Wohin führt der Weg?

Tatsächlich ist es gerade die letzte Folge, die mich mit Staffel zwei versöhnt hat. Denn hier zieht Telltale alle Register. Den brillanten Showdown und feinsinnigen Widersacher von vor zwei Jahren übertrifft das Studio zwar nicht. Dafür dreht sich „No Going Back“ ausschließlich um die Figuren: Schnörkellos ziehen Breckon und Grant die Fäden zusammen, die sie so bemüht ausgelegt haben und wie selbstverständlich fügen sich die Puzzleteile zu einem bewegenden Finale.

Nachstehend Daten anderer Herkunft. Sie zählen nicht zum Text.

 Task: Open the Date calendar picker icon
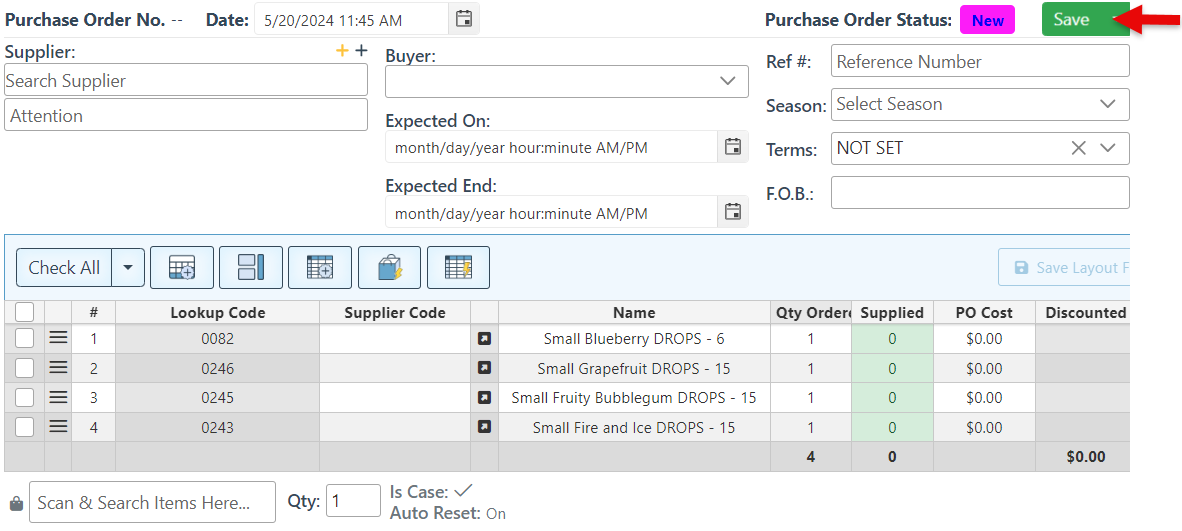point(464,19)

Wenn sich Kenny am Lagerfeuer zum ersten Mal öffnet und vom Verlust seines Jungen spricht, wenn Clementine im einem Traum in der Zeit zurück reist und wenn der Kampf gegen die Untoten auf einem zugefrorenen See etwas anders als in den zehn vorangegangenen Episoden, mitreißend persönlich inszeniert wird, dann findet The Walking Dead auf einmal zu alter Stärke. „No Going Back“ ist ein starker, logischer, warmherziger Abschied.

Und dann inszeniert Telltale ein Finale, das vielleicht die Frage nach der Bestie beantwortet. Und nach dem ich nicht mehr verzeihen konnte.